Pesquisadores discutem como lidar com a questão das drogas em sala de aula

“Nunca existiu um mundo livre das drogas.”

Flávio Aquistapace

Por ser multideterminado – com implicações para o corpo, a mente e as relações sociais –, o fenômeno do uso das drogas desafia pais e educadores. Em pleno século 21, ainda é muito difícil não esbarrar em respostas simplistas, reduzidas ora ao proibicionimo ora ao viés permissivo.

“Nós não vamos acabar com as drogas.

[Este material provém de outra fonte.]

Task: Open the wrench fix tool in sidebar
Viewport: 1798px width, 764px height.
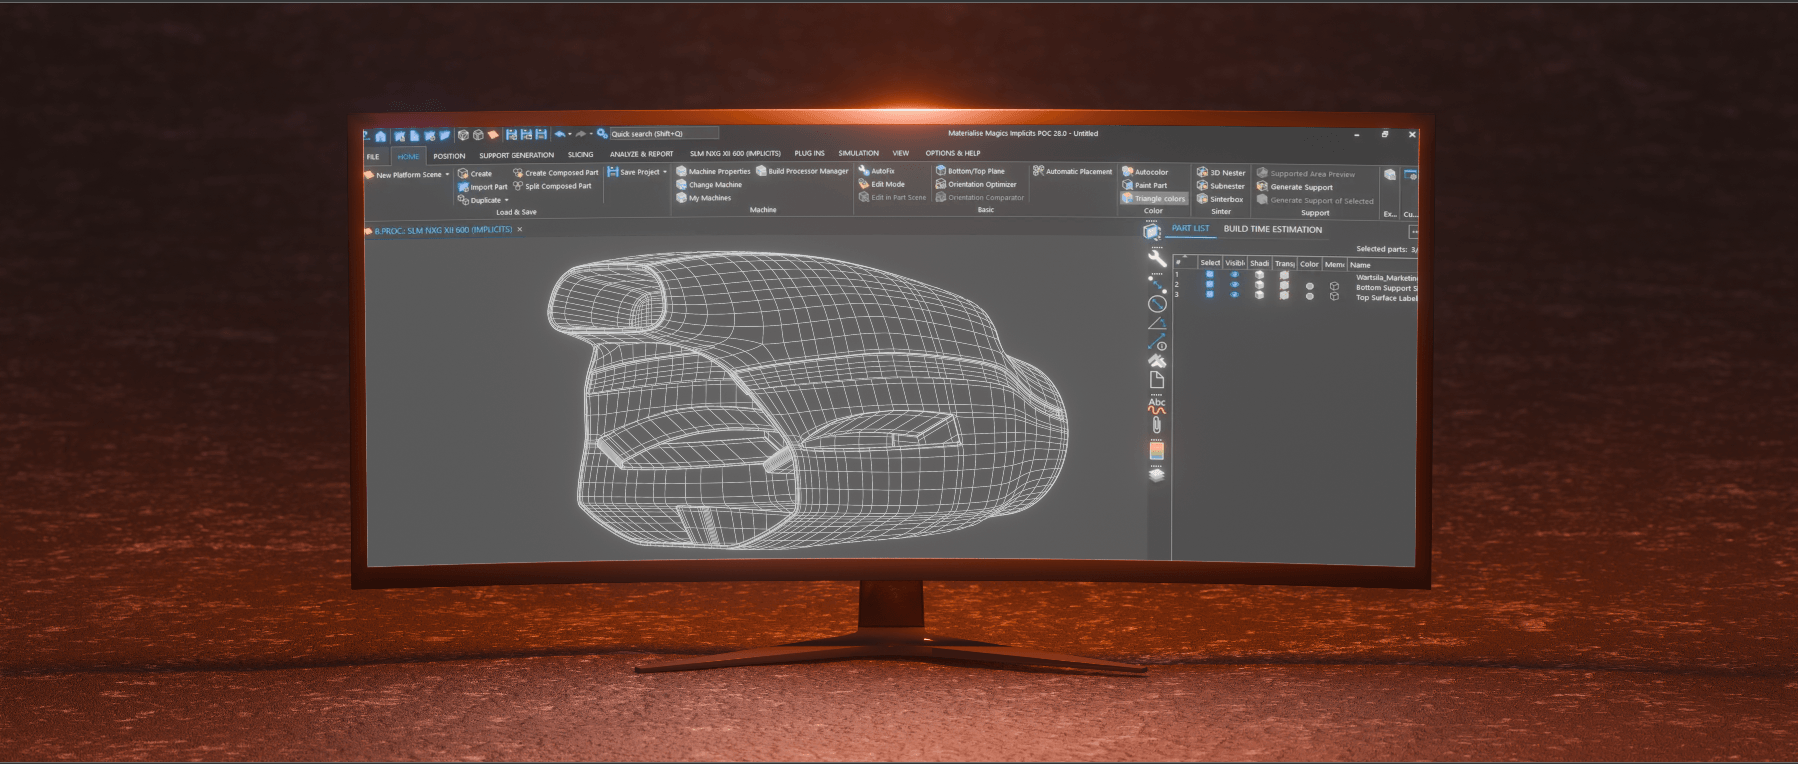Action: coord(1157,257)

Nunca existiu um mundo livre das drogas”, adverte o professor e psicólogo, Marcelo Sodeli, presidente da Associação Brasileira Multidisciplinar de Estudos Sobre Drogas (ABRAMD).

I Seminário de Proteção Escolar

O debate entre especialistas ocorreu durante a mesa “Álcool e outras drogas na escola: dimensão do problema e procedimentos”, realizada em São Paulo durante o I Seminário de Proteção Escolar, na última semana de agosto.

Ele defende que é inerente ao sujeito provar, desde a infância, diferentes estados de consciência. “Basta observar a alegria que uma criança experimenta ao torcer as correntes de um balanço e depois sair andando tonta do brinquedo.”

Para resistir à vulnerabilidade social, reflete o psicológo, a escola deveria assumir o papel que lhe cabe, ou seja, ensinar a pensar. “É fundamental ensinar a fazer escolhas que façam sentido, sobretudo para si mesmo”. Dessa forma, argumenta, aprende-se ao invés do medo o cuidado consigo.

A proposta é que o professor adote para cada sala de aula, a cada ano, uma dinâmica própria de prevenção, levando em conta as respostas daqueles que são o alvo da ação. “Reduzir vulnerabilidades passa por pensar estratégias que sejam específicas de acordo com cada grupo ou turma”, defende.

Diferenças

A falta de receituário para lidar com o assunto exige de educadores e pais atenção redobrada. “Antes de tomar qualquer decisão, é preciso verificar se há abuso no consumo, seja qual for a substância”, alerta a psiquiatra e pesquisadora Camila Magalhães Silveira, que atua na unidade de dependência química da Universidade de São Paulo (USP).

Camila explicou que existem diferentes graus de uso. De um lado, a abstinência. Na outra ponta, a dependência química. A capacidade de viciar também muda entre as substâncias. No caso do álcool, do total de consumidores, por volta de 3% dos usuários desenvolvem dependência. No Brasil, a idade média para o primeiro gole é de 15 anos, segundo a médica.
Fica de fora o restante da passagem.